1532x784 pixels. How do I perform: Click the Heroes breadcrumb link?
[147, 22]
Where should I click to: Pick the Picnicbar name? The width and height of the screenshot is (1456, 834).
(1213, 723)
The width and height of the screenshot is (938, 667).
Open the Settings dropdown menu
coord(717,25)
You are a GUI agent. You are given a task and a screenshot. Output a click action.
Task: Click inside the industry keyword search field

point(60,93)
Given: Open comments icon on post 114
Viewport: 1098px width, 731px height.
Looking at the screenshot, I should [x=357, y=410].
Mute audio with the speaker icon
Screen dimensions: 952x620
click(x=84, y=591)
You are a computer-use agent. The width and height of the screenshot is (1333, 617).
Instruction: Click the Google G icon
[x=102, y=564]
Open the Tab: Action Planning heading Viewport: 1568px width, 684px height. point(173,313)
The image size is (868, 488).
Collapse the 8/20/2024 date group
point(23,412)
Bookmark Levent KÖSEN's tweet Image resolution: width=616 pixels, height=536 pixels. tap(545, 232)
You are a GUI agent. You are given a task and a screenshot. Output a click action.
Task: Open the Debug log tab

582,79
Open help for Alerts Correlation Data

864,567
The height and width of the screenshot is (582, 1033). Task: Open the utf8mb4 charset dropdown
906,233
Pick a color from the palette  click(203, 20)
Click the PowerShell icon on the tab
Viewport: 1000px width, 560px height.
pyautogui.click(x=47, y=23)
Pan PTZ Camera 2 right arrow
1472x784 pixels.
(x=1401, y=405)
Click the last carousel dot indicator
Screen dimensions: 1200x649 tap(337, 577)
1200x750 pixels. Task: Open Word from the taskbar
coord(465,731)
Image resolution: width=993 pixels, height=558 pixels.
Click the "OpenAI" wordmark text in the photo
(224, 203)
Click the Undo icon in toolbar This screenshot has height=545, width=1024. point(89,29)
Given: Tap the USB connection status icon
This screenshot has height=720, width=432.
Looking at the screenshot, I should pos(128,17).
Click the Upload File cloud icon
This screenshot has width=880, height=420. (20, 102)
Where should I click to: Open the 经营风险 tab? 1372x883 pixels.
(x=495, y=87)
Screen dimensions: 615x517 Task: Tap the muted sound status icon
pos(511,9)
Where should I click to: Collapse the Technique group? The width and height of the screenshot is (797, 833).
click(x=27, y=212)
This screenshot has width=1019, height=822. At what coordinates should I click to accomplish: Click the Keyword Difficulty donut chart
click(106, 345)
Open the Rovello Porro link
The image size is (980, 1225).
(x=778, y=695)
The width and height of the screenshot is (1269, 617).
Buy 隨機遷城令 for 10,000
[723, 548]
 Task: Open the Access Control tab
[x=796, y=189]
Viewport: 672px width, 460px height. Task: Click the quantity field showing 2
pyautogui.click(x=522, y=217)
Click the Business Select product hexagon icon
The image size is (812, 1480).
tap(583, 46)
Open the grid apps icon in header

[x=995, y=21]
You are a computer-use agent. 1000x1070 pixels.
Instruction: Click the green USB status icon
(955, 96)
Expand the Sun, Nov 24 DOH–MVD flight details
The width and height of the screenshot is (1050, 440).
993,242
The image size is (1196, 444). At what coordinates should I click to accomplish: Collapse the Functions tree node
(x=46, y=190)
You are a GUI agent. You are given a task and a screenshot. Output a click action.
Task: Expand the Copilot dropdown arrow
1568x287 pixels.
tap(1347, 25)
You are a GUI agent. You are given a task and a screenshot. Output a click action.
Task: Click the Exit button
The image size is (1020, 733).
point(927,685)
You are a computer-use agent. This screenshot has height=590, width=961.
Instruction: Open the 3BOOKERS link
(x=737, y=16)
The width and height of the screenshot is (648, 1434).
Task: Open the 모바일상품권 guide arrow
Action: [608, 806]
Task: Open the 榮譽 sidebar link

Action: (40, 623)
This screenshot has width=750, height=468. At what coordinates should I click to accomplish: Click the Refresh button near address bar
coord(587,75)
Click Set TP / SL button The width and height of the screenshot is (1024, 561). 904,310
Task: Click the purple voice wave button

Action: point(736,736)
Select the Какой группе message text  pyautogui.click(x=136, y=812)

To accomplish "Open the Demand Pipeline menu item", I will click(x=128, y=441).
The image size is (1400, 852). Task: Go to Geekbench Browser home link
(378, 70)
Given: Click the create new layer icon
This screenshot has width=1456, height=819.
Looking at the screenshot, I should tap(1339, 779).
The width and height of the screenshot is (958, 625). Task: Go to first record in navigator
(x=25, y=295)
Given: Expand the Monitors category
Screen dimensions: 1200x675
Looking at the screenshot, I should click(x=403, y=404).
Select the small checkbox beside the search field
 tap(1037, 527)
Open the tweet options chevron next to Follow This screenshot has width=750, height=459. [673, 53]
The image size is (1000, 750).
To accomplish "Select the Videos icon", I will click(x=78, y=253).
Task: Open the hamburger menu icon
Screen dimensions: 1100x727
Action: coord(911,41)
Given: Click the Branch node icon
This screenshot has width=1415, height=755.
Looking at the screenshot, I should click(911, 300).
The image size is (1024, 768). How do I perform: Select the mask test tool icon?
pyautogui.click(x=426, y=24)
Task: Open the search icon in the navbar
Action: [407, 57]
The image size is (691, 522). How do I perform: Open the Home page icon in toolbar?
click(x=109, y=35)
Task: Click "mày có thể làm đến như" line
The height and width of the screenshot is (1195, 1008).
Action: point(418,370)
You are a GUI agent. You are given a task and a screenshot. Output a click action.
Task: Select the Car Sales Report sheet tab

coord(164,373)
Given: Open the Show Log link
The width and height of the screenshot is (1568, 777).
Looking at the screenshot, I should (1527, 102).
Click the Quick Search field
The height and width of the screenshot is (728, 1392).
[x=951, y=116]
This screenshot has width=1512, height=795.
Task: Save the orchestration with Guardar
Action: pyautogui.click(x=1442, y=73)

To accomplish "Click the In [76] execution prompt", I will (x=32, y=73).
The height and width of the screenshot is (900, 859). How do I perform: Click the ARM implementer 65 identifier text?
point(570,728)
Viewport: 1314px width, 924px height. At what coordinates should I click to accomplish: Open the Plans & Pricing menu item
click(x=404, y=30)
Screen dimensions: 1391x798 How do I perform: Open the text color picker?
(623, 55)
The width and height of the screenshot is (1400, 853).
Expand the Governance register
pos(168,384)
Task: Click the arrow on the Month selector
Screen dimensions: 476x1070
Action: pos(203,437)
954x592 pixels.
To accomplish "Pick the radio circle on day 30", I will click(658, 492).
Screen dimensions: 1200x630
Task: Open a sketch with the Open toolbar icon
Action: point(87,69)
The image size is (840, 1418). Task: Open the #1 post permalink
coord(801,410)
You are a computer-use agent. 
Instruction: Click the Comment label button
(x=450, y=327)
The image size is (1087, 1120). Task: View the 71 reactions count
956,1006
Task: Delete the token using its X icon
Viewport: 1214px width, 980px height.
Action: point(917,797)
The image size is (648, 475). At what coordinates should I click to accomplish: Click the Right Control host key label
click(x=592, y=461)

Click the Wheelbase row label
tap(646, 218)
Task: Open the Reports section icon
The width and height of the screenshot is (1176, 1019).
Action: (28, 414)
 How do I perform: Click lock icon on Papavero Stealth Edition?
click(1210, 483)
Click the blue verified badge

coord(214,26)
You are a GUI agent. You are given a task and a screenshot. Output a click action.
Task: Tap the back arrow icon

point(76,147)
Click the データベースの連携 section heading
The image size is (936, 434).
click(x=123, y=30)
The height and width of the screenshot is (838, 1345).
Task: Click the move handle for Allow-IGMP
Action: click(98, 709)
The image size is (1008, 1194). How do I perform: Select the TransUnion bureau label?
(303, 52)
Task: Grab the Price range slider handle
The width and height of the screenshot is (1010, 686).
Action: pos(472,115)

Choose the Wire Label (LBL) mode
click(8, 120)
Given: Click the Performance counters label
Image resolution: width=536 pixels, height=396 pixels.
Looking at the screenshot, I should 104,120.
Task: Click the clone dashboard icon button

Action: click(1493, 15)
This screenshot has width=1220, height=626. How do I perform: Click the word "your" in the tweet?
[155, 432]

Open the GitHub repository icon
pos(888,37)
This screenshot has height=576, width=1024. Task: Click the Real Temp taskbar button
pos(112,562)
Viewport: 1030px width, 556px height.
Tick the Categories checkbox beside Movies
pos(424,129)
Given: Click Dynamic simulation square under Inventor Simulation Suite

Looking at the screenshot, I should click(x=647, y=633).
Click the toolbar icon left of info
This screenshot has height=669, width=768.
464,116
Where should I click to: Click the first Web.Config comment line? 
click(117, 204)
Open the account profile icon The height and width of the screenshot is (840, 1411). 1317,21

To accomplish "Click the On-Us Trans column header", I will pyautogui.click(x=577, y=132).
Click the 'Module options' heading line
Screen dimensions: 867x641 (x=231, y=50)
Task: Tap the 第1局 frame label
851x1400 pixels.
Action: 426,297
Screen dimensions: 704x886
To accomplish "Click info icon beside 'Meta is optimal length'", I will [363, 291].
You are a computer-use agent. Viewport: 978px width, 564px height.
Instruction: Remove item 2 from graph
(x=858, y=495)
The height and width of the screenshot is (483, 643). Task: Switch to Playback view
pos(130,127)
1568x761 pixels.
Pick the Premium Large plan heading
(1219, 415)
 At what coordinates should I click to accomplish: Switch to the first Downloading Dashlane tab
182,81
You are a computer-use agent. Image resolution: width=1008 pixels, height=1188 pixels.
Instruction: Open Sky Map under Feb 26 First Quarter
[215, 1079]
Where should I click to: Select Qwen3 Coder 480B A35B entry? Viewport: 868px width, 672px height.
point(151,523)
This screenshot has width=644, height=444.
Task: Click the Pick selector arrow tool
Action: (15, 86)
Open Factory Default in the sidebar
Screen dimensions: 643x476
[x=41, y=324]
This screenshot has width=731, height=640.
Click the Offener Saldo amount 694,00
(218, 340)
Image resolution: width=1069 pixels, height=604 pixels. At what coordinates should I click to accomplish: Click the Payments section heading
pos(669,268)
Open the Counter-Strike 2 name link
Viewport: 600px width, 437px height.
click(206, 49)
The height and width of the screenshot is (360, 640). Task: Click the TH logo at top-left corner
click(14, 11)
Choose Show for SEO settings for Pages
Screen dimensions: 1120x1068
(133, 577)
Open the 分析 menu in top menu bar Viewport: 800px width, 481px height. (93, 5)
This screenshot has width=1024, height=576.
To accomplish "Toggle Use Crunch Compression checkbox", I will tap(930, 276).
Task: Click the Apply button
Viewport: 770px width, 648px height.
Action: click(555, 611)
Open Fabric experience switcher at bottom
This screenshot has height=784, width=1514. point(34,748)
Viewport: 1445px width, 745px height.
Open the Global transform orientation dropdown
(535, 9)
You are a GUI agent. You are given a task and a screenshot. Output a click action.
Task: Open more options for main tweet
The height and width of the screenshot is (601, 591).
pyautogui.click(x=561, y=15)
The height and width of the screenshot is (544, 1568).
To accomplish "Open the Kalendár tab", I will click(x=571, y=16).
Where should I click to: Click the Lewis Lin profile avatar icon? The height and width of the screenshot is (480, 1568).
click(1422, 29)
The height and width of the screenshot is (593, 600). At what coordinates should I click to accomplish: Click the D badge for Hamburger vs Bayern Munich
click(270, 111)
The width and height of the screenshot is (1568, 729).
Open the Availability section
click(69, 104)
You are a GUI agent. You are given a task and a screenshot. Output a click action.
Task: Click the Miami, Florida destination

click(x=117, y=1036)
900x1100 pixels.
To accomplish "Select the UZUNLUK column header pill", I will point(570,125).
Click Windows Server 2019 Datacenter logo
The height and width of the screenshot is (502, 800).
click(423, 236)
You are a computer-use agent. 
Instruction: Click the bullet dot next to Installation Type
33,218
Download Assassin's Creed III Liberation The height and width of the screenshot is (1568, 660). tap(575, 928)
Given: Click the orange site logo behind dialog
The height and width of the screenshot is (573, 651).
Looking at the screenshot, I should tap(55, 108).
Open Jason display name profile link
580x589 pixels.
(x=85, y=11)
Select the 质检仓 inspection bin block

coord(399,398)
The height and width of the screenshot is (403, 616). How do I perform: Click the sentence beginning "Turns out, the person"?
◇ ◇ ◇ ◇ ◇ ◇ ◇
### ABOUT THIS TASK
Everything above from the line with "Instruction: Click the green USB status icon" to the line with "Given: Click the Branch node icon", both included, must be repeated exactly, and nothing outside that range.

### WORKED SOLUTION
Instruction: Click the green USB status icon
(955, 96)
Expand the Sun, Nov 24 DOH–MVD flight details
The width and height of the screenshot is (1050, 440).
993,242
The image size is (1196, 444). At what coordinates should I click to accomplish: Collapse the Functions tree node
(x=46, y=190)
You are a GUI agent. You are given a task and a screenshot. Output a click action.
Task: Expand the Copilot dropdown arrow
1568x287 pixels.
tap(1347, 25)
You are a GUI agent. You are given a task and a screenshot. Output a click action.
Task: Click the Exit button
The image size is (1020, 733).
point(927,685)
You are a computer-use agent. This screenshot has height=590, width=961.
Instruction: Open the 3BOOKERS link
(x=737, y=16)
The width and height of the screenshot is (648, 1434).
Task: Open the 모바일상품권 guide arrow
Action: [608, 806]
Task: Open the 榮譽 sidebar link

Action: (40, 623)
This screenshot has width=750, height=468. At what coordinates should I click to accomplish: Click the Refresh button near address bar
coord(587,75)
Click Set TP / SL button The width and height of the screenshot is (1024, 561). 904,310
Task: Click the purple voice wave button

Action: point(736,736)
Select the Какой группе message text  pyautogui.click(x=136, y=812)

To accomplish "Open the Demand Pipeline menu item", I will click(x=128, y=441).
The image size is (1400, 852). Task: Go to Geekbench Browser home link
(378, 70)
Given: Click the create new layer icon
This screenshot has width=1456, height=819.
Looking at the screenshot, I should tap(1339, 779).
The width and height of the screenshot is (958, 625). Task: Go to first record in navigator
(x=25, y=295)
Given: Expand the Monitors category
Screen dimensions: 1200x675
Looking at the screenshot, I should click(x=403, y=404).
Select the small checkbox beside the search field
 tap(1037, 527)
Open the tweet options chevron next to Follow This screenshot has width=750, height=459. [673, 53]
The image size is (1000, 750).
To accomplish "Select the Videos icon", I will click(x=78, y=253).
Task: Open the hamburger menu icon
Screen dimensions: 1100x727
Action: coord(911,41)
Given: Click the Branch node icon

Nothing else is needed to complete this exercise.